[Excerpts from a dataset]
▬▬▬▬▬▬
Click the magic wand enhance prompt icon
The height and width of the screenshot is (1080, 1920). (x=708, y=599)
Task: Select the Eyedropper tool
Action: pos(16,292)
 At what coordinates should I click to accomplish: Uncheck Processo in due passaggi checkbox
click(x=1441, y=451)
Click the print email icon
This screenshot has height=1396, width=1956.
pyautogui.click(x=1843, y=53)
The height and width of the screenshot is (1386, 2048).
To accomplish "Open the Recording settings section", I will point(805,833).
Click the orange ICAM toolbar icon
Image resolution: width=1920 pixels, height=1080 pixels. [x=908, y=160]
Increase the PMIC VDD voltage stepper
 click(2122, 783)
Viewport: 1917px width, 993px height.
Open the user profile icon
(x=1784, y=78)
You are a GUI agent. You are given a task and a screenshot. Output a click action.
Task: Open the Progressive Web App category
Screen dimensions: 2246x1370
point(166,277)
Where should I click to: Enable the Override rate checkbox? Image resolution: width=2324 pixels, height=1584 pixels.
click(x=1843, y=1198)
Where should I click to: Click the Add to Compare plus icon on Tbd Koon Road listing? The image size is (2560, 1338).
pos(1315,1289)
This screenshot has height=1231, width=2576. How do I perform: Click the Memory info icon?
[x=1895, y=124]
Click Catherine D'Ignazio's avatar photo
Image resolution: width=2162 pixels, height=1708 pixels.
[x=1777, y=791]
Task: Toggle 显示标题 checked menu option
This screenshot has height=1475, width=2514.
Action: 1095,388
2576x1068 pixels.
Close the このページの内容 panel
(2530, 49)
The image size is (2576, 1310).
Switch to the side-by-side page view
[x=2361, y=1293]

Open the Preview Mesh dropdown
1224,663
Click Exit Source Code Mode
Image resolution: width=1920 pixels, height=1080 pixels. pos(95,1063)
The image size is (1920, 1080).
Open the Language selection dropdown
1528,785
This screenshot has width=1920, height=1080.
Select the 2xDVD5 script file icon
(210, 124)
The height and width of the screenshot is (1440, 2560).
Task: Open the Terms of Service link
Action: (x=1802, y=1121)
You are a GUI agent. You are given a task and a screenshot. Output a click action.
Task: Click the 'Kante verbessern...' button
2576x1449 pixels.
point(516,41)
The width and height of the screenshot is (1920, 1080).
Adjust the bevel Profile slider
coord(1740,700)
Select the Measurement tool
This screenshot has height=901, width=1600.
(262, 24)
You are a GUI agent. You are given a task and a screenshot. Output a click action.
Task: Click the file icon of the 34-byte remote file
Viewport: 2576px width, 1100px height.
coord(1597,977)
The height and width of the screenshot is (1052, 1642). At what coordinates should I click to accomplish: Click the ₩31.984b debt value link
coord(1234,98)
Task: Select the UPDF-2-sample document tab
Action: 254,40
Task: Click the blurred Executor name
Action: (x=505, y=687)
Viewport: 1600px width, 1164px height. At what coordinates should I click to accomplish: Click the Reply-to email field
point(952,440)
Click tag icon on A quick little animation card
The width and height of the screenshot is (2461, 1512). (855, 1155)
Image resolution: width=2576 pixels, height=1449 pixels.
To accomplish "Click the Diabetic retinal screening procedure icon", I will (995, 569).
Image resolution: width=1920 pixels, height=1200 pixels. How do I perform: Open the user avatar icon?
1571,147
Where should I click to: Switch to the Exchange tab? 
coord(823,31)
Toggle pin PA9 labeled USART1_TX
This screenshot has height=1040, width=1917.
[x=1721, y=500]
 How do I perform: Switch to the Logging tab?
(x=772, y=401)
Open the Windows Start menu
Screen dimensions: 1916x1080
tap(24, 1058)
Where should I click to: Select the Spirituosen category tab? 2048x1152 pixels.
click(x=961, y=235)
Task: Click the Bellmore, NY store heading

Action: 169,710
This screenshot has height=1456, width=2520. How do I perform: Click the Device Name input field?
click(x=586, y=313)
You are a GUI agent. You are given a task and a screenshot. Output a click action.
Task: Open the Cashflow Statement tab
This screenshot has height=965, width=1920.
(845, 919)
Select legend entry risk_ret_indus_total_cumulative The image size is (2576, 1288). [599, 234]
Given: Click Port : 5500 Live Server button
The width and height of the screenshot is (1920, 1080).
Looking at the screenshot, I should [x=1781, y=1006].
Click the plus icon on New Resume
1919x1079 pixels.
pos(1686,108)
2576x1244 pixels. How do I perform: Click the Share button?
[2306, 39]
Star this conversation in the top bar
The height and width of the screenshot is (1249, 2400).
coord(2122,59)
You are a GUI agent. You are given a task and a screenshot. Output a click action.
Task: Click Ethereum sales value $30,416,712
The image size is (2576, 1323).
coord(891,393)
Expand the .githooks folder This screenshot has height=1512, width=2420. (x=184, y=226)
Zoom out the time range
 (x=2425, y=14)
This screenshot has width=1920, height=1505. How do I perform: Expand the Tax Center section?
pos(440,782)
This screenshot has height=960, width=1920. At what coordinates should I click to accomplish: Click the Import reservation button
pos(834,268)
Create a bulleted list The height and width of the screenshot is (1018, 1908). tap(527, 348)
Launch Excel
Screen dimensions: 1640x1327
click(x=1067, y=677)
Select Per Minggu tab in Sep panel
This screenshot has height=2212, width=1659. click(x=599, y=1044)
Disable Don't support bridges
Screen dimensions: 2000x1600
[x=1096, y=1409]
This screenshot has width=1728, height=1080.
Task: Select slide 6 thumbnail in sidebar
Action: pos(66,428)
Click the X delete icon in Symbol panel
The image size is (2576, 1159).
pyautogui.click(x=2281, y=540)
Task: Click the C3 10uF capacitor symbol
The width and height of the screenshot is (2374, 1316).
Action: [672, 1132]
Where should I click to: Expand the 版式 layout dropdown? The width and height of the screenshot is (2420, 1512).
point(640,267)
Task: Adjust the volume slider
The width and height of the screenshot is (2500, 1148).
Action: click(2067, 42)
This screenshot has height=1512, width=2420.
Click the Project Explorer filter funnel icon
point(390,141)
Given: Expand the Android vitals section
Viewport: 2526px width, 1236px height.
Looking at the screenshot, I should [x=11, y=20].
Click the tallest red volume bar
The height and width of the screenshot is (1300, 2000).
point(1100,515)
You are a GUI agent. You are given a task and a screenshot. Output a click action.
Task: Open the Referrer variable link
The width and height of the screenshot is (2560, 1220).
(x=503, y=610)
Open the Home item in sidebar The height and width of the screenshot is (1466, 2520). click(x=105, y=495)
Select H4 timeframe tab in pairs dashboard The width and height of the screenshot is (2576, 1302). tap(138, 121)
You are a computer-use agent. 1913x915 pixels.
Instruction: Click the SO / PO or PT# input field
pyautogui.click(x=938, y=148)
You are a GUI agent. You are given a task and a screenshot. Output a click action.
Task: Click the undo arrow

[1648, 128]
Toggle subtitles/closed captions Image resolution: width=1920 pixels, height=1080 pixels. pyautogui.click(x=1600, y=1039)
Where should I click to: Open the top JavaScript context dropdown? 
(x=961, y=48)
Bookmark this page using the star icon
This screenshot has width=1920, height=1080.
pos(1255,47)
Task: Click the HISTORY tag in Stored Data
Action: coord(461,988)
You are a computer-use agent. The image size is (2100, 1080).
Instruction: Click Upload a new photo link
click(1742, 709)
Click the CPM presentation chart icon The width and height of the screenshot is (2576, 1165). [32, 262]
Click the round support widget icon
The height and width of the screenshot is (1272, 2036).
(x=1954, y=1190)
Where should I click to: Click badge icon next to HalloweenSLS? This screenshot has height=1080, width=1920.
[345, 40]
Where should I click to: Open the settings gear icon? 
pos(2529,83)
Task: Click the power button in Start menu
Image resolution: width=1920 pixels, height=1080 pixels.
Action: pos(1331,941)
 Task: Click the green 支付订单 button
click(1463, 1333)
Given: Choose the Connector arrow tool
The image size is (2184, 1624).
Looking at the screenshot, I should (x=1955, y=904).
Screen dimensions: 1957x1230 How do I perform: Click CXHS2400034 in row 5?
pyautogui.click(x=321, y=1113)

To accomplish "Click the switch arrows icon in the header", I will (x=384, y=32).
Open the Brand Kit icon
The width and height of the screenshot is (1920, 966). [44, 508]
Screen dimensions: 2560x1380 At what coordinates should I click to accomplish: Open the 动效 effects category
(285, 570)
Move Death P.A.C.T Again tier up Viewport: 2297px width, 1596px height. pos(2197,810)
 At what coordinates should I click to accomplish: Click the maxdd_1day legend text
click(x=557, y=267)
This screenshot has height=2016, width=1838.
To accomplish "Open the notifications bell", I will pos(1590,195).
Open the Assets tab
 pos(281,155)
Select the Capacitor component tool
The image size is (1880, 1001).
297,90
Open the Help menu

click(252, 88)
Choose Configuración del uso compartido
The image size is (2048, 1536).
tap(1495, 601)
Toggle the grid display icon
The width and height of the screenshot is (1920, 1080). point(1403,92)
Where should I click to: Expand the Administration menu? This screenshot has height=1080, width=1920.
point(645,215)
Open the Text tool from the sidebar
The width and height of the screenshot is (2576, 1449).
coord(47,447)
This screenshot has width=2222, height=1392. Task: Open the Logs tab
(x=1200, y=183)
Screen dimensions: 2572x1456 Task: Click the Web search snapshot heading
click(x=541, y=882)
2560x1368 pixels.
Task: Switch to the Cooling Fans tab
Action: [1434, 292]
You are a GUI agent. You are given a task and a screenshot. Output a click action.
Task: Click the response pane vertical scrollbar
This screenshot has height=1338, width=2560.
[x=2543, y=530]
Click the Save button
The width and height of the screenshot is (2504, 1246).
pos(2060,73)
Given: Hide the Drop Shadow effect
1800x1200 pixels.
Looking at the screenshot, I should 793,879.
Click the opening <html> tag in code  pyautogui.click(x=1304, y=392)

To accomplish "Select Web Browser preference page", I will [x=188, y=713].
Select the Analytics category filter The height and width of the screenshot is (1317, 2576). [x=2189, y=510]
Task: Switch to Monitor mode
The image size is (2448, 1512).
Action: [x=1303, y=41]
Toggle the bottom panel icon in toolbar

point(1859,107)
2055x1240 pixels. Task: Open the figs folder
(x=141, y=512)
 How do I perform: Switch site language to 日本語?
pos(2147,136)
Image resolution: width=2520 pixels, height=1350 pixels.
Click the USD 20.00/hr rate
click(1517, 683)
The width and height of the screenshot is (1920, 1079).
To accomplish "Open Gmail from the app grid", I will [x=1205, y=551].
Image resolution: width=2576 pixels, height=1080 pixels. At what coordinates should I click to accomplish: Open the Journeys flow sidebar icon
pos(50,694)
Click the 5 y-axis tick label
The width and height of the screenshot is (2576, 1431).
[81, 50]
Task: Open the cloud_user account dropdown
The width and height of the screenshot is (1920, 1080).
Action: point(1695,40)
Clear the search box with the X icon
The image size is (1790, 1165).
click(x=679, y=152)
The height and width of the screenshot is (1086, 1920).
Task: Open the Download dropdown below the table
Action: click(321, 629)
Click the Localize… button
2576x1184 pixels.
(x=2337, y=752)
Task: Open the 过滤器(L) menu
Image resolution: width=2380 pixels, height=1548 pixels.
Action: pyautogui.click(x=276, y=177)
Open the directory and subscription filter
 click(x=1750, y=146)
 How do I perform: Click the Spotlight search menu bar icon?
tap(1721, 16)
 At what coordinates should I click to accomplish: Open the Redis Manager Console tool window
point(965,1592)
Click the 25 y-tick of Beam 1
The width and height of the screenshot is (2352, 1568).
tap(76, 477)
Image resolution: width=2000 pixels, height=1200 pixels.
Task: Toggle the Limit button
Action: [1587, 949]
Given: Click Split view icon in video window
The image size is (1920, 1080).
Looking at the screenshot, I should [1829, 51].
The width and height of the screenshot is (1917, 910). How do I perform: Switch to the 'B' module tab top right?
▬▬▬▬▬▬
#### [Exercise prompt]
In the entries above, find each line with "Start" and list it.

#### [Exercise solution]
Open the Windows Start menu
Task: Click the power button in Start menu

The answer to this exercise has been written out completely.